De la felicidad guantanamera a una favela habanera
Por Iván García
Toda la familia de Pedro vino huyendo del villorrio La Felicidad, en el municipio Salvador, perteneciente a la oriental provincia de Guantánamo, a mil kilómetros al este de La Habana. En la capital, la noche se ha convertido en su mejor aliada. Y Pedro, 21 años, desempleado, lo sabe aprovechar como nadie. Vive en una choza de tablas y techo de aluminio junto a cuatro hermanos y su madre, que suele tomar alcohol filtrado con miel de pulga hasta la inconsciencia.

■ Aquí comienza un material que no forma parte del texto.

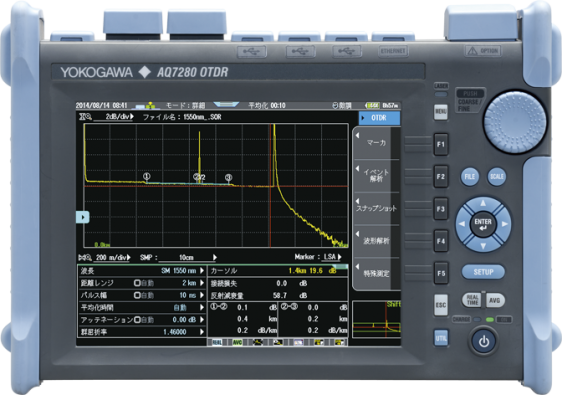Select the OTDR tab on screen

(x=380, y=118)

Siempre, que recuerde Pedro, comieron poco y mal y bebieron ron en exceso. El dinero... bien gracias. “Esos papelitos con gente pintada siempre lo hemos extrañado en nuestros bolsillos”, comenta el joven. Llegaron a la capital hace seis años, y en las afueras, bordeando la Autopista Nacional, han montado su rancho.
Son las típicas favelas locales conocidas como "llega y pon". Donde escuálidas personas, por lo general negros y mestizos sin futuro, como la familia de Pedro, arman en un santiamén un techo para dormir. Y ya en la urbe, se las apañan como pueden.

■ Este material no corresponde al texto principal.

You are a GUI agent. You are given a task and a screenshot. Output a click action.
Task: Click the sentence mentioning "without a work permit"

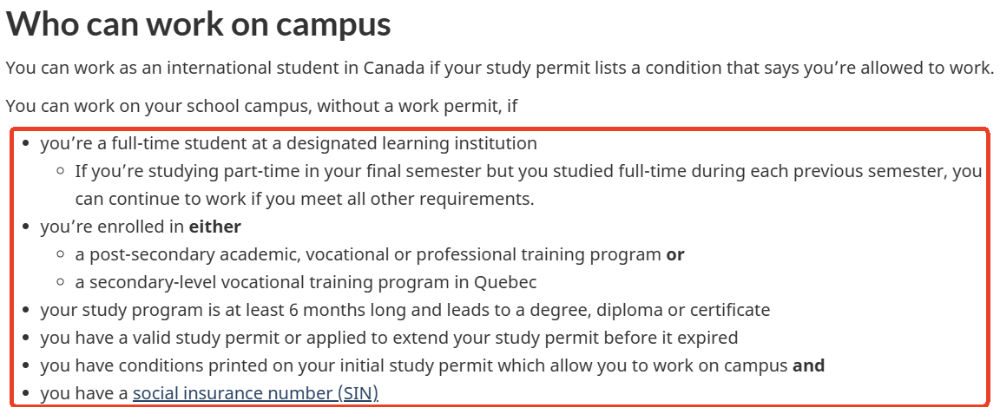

Emelina, la madre, con su pequeño pomo plástico repleto de ron casero, lo mismo vende jabas de nailon a peso, que en los alrededores de una panadería, de forma discreta oferta mantequilla o queso crema de confección artesanal.
“Al final de la jornada me busco 80 o 100 pesos, no más”, dice Emelina, una señora que dice tener 48 años, pero aparenta casi 70. El resto de sus hijos, una hembra y tres varones, a duras penas terminaron la escuela secundaria.
Maritza, 17 años, se dedica a la prostitución. Le suele sacar la mano a los vehículos que circulan a más de 100 km por hora por la Autopista. Sin alguien se detiene deseando su cuerpo delgado y provocativas tetas, entonces hay negocio. Su tarifa es fija: 40 pesos la mamada y 80 la penetración, siempre con preservativo.
Sueña con un tipo decente que la saque de su mala vida. “Quisiera comer caliente y tener un buen marido”, confiesa Maritza. Mientras llega su príncipe, todas las noches sale a putear. Lleva las uñas largas, pintadas con la bandera de Estados Unidos. “Soy puta para no morirme de hambre”, aclara con voz tenue.
Dos de sus tres hermanos varones son "fronterizos" (retrasados), pero muy trabajadores. Suelen subir palmas de hasta 20 metros de altura para desmochar las pencas. En los caseríos de los arrabales habaneros, las hojas de las palmas son bien cotizadas.
“A veces ganan hasta 500 pesos” (20 pesos cubanos convertibles), dice la madre con orgullo. Para ellos es mucha plata. El ladrón de la familia es Pedro. Junto a un par de amigos, aprovecha las noches cerradas para robar en frigoríficos estatales.
Entran por los techos y se roban varias cajas de pollo, sacos de papa o de arroz. Lo que encuentren. Con el dinero del hurto, Pedro se compra ropa de marca y calzado Nike a la moda. Su madre desconoce sus fechorías.
“Yo quiero ser distinto al resto de mi familia, tener un auto y una casa de cemento, que cuando llueva no se moje por dentro. Que no me falte el dinero y poder ir a discotecas caras y tomar cerveza de la buena”, señala Pedro con decisión.
Por eso, cuando cae las noche sin luna en los alrededores de la Autopista Nacional, Pedro sabe que esa será una noche provechosa para intentar cambiar su suerte. Aún no ha visitado la cárcel. Pero está en camino.